Untuk menggunakannya, petani hanya perlu memberitahukan kepada DJP terkait penggunaan mekanisme nilai lain tersebut pada saat menyampaikan Surat Pemberitahuan (SPT) Masa PPN. Petani diberikan pilihan DPP Nilai Lain. DPP Nilai Lain merupakan dasar pengenaan PPN yang ditetapkan Menteri Keuangan dan ditujukan untuk transaksi/penyerahan tertentu.
Jika biasanya PPN dihitung 10% dari harga jual, dengan mekanisme Nilai Lain, DPP-nya hanya sebesar 1% dari harga jualnya. Jadi, kalau dihitung, tarif efektif PPN yang dibayar hanya sebesar 1% (10 persen dikalikan 10 persen dari harga jual). Berbagai barang hasil pertanian yang dapat menggunakan Nilai Lain adalah barang hasil perkebunan, tanaman pangan, tanaman hias dan obat, hasil hutan kayu, dan hasil hutan bukan kayu.
Penggunaan mekanisme Nilai Lain dan penunjukan badan usaha industri yang membeli dari petani ditunjuk sebagai pemungut PPN 1% dan tetap dapat mengkreditkan PPN tersebut sebagai pajak masukan.

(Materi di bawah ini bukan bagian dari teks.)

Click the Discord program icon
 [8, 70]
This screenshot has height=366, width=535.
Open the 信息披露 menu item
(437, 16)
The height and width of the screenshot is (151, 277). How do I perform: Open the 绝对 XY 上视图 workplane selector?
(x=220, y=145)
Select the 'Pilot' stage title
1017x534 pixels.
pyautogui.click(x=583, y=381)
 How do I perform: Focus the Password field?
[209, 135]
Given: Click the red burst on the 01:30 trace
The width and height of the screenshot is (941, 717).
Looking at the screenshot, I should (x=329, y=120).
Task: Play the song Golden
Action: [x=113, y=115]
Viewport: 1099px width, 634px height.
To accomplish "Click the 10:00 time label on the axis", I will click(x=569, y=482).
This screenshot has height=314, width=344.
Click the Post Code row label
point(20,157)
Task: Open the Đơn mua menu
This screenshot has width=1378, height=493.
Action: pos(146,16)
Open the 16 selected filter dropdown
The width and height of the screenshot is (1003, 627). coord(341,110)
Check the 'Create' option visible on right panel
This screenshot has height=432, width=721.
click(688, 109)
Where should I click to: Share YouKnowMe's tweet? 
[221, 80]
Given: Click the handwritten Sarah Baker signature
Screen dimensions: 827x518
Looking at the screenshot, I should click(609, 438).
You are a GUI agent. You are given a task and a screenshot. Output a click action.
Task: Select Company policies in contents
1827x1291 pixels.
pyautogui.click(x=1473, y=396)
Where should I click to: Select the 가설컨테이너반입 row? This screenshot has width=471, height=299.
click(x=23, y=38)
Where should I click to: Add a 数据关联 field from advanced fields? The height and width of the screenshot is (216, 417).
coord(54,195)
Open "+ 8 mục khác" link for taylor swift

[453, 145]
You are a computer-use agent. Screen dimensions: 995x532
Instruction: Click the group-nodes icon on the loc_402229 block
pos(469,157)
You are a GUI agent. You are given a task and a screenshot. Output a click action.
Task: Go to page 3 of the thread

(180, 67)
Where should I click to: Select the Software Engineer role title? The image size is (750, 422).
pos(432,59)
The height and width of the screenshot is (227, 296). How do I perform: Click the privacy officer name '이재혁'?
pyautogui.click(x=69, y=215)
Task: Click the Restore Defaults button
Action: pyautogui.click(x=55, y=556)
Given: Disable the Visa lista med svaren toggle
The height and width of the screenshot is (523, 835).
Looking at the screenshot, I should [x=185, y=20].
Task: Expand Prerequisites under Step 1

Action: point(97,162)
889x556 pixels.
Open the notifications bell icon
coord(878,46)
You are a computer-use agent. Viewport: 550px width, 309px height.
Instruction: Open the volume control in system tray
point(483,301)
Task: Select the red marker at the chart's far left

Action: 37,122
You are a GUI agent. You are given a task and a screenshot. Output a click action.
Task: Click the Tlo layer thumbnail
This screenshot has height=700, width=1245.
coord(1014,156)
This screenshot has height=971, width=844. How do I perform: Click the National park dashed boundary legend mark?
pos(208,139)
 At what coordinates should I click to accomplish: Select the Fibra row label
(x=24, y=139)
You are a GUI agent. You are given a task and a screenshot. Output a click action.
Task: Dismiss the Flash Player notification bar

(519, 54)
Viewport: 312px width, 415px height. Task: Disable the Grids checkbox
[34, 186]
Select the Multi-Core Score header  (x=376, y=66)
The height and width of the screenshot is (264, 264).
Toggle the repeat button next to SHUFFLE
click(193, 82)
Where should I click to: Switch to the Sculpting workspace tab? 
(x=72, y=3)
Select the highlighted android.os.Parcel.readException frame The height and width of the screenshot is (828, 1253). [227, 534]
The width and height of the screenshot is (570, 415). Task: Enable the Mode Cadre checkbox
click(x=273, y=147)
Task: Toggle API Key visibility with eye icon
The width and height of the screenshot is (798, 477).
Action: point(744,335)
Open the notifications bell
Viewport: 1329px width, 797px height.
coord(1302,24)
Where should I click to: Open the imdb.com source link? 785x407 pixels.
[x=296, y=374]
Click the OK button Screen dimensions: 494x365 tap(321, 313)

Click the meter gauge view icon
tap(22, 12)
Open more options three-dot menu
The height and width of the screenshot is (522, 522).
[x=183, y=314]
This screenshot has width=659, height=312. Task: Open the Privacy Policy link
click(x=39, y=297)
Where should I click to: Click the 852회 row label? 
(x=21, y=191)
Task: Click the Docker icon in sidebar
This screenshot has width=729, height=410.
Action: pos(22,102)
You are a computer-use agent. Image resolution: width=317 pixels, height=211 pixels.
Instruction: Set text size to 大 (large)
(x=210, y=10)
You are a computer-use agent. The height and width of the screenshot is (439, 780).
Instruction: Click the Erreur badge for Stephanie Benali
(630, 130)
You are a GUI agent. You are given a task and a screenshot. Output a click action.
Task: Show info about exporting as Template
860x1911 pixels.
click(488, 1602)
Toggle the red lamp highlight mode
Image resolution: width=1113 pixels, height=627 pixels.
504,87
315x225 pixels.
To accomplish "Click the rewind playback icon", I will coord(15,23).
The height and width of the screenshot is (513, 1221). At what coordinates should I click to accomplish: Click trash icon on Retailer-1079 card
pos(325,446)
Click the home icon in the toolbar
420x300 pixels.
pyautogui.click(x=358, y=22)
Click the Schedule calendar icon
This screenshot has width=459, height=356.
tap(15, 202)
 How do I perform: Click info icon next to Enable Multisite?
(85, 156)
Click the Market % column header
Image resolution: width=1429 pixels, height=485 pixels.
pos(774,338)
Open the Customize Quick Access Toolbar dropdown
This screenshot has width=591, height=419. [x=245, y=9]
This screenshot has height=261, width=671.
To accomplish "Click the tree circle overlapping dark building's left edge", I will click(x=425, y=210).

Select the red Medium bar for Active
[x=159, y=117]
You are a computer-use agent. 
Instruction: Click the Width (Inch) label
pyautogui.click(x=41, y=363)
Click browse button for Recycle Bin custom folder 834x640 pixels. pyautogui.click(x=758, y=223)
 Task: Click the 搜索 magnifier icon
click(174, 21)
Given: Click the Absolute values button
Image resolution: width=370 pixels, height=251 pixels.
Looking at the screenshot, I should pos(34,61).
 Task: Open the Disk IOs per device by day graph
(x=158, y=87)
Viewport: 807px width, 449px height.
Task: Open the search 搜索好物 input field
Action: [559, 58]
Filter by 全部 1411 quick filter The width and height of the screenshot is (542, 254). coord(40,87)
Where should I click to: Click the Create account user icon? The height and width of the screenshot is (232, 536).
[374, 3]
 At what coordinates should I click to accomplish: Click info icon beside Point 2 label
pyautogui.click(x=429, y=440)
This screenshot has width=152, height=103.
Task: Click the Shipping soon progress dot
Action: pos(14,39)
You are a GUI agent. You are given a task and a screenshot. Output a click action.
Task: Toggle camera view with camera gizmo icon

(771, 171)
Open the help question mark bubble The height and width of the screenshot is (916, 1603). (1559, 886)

Pemungutan oleh badan usaha industri ini semakin meningkatkan kemudahan bagi petani dan kelompok petani.
Hal ini tentu saja menjadi angin segar pada daya saing sektor pertanian terlebih sektor pakan ternak yang dikeluhkan Suroto. Dengan tarif efektif PPN yang relatif kecil dan dapat dikreditkan, tentu saja akan memberikan dampak positif bagi peningkatan kontribusi pajak di sektor pertanian yang pada akhirnya akan meningkatkan pembiayaan negara dalam hal bantuannya untuk pemberian insentif pangan dan tata niaga pertanian yang lebih adil.
*) Tulisan ini merupakan pendapat pribadi penulis dan bukan cerminan sikap instansi tempat penulis bekerja.